Work required: Type out the entries again, keeping every word unchanged.

[Stored items]

**********

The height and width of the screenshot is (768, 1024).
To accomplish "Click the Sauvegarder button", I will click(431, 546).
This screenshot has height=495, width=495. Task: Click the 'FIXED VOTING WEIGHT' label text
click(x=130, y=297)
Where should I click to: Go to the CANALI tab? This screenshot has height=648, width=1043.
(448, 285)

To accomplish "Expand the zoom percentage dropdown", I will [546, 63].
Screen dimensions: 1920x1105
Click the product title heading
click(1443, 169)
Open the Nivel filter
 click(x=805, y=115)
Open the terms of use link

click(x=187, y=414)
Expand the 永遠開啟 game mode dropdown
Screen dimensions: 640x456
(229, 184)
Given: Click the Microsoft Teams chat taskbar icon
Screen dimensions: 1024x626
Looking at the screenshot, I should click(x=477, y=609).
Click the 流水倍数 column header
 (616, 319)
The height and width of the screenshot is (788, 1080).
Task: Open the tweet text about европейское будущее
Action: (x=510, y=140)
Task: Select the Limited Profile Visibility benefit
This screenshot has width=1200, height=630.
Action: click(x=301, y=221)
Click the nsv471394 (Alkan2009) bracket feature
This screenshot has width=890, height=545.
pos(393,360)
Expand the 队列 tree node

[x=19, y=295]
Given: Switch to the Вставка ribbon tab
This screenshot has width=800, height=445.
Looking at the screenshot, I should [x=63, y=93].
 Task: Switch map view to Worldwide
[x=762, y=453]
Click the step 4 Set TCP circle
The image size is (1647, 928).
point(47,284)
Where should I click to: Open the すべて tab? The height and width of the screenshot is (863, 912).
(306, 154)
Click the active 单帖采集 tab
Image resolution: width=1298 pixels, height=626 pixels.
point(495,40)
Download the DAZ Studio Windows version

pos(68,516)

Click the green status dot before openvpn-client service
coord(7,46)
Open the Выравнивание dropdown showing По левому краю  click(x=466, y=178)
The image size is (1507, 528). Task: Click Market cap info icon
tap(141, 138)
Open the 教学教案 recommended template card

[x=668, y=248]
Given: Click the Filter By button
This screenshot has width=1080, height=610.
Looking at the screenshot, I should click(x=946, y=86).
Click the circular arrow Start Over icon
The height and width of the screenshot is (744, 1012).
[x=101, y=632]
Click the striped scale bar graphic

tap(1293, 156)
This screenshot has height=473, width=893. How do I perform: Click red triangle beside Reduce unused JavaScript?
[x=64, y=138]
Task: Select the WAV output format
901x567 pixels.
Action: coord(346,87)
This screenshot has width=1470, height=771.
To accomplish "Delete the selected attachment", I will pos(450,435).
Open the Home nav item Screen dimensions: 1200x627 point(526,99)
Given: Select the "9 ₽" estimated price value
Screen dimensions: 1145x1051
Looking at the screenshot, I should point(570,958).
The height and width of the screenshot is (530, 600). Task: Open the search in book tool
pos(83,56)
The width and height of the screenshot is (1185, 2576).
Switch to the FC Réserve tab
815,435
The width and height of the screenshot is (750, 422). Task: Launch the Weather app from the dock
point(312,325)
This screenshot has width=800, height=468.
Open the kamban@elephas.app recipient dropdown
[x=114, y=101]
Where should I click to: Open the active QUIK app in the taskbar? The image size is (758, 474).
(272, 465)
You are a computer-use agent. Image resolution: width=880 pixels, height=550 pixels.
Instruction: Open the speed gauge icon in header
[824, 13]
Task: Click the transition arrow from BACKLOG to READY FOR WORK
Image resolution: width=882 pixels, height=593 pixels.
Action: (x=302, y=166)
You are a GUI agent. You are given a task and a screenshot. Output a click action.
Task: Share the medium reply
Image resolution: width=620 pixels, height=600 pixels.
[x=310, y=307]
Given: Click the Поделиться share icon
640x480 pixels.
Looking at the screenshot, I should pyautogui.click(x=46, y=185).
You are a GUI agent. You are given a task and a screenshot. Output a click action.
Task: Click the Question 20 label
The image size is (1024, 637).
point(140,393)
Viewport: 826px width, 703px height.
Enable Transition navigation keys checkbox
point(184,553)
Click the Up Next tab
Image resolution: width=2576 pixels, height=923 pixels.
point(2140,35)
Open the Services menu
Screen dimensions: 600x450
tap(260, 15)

**********

Output for this task:
The height and width of the screenshot is (768, 1024).
To accomplish "Click the Sauvegarder button", I will click(431, 546).
This screenshot has height=495, width=495. Task: Click the 'FIXED VOTING WEIGHT' label text
click(x=130, y=297)
Where should I click to: Go to the CANALI tab? This screenshot has height=648, width=1043.
(448, 285)

To accomplish "Expand the zoom percentage dropdown", I will [546, 63].
Screen dimensions: 1920x1105
Click the product title heading
click(1443, 169)
Open the Nivel filter
 click(x=805, y=115)
Open the terms of use link

click(x=187, y=414)
Expand the 永遠開啟 game mode dropdown
Screen dimensions: 640x456
(229, 184)
Given: Click the Microsoft Teams chat taskbar icon
Screen dimensions: 1024x626
Looking at the screenshot, I should click(x=477, y=609).
Click the 流水倍数 column header
 (616, 319)
The height and width of the screenshot is (788, 1080).
Task: Open the tweet text about европейское будущее
Action: (x=510, y=140)
Task: Select the Limited Profile Visibility benefit
This screenshot has width=1200, height=630.
Action: click(x=301, y=221)
Click the nsv471394 (Alkan2009) bracket feature
This screenshot has width=890, height=545.
pos(393,360)
Expand the 队列 tree node

[x=19, y=295]
Given: Switch to the Вставка ribbon tab
This screenshot has width=800, height=445.
Looking at the screenshot, I should [x=63, y=93].
 Task: Switch map view to Worldwide
[x=762, y=453]
Click the step 4 Set TCP circle
The image size is (1647, 928).
point(47,284)
Where should I click to: Open the すべて tab? The height and width of the screenshot is (863, 912).
(306, 154)
Click the active 单帖采集 tab
Image resolution: width=1298 pixels, height=626 pixels.
point(495,40)
Download the DAZ Studio Windows version

pos(68,516)

Click the green status dot before openvpn-client service
coord(7,46)
Open the Выравнивание dropdown showing По левому краю  click(x=466, y=178)
The image size is (1507, 528). Task: Click Market cap info icon
tap(141, 138)
Open the 教学教案 recommended template card

[x=668, y=248]
Given: Click the Filter By button
This screenshot has width=1080, height=610.
Looking at the screenshot, I should click(x=946, y=86).
Click the circular arrow Start Over icon
The height and width of the screenshot is (744, 1012).
[x=101, y=632]
Click the striped scale bar graphic

tap(1293, 156)
This screenshot has height=473, width=893. How do I perform: Click red triangle beside Reduce unused JavaScript?
[x=64, y=138]
Task: Select the WAV output format
901x567 pixels.
Action: coord(346,87)
This screenshot has width=1470, height=771.
To accomplish "Delete the selected attachment", I will pos(450,435).
Open the Home nav item Screen dimensions: 1200x627 point(526,99)
Given: Select the "9 ₽" estimated price value
Screen dimensions: 1145x1051
Looking at the screenshot, I should point(570,958).
The height and width of the screenshot is (530, 600). Task: Open the search in book tool
pos(83,56)
The width and height of the screenshot is (1185, 2576).
Switch to the FC Réserve tab
815,435
The width and height of the screenshot is (750, 422). Task: Launch the Weather app from the dock
point(312,325)
This screenshot has width=800, height=468.
Open the kamban@elephas.app recipient dropdown
[x=114, y=101]
Where should I click to: Open the active QUIK app in the taskbar? The image size is (758, 474).
(272, 465)
You are a computer-use agent. Image resolution: width=880 pixels, height=550 pixels.
Instruction: Open the speed gauge icon in header
[824, 13]
Task: Click the transition arrow from BACKLOG to READY FOR WORK
Image resolution: width=882 pixels, height=593 pixels.
Action: (x=302, y=166)
You are a GUI agent. You are given a task and a screenshot. Output a click action.
Task: Share the medium reply
Image resolution: width=620 pixels, height=600 pixels.
[x=310, y=307]
Given: Click the Поделиться share icon
640x480 pixels.
Looking at the screenshot, I should pyautogui.click(x=46, y=185).
You are a GUI agent. You are given a task and a screenshot. Output a click action.
Task: Click the Question 20 label
The image size is (1024, 637).
point(140,393)
Viewport: 826px width, 703px height.
Enable Transition navigation keys checkbox
point(184,553)
Click the Up Next tab
Image resolution: width=2576 pixels, height=923 pixels.
point(2140,35)
Open the Services menu
Screen dimensions: 600x450
tap(260, 15)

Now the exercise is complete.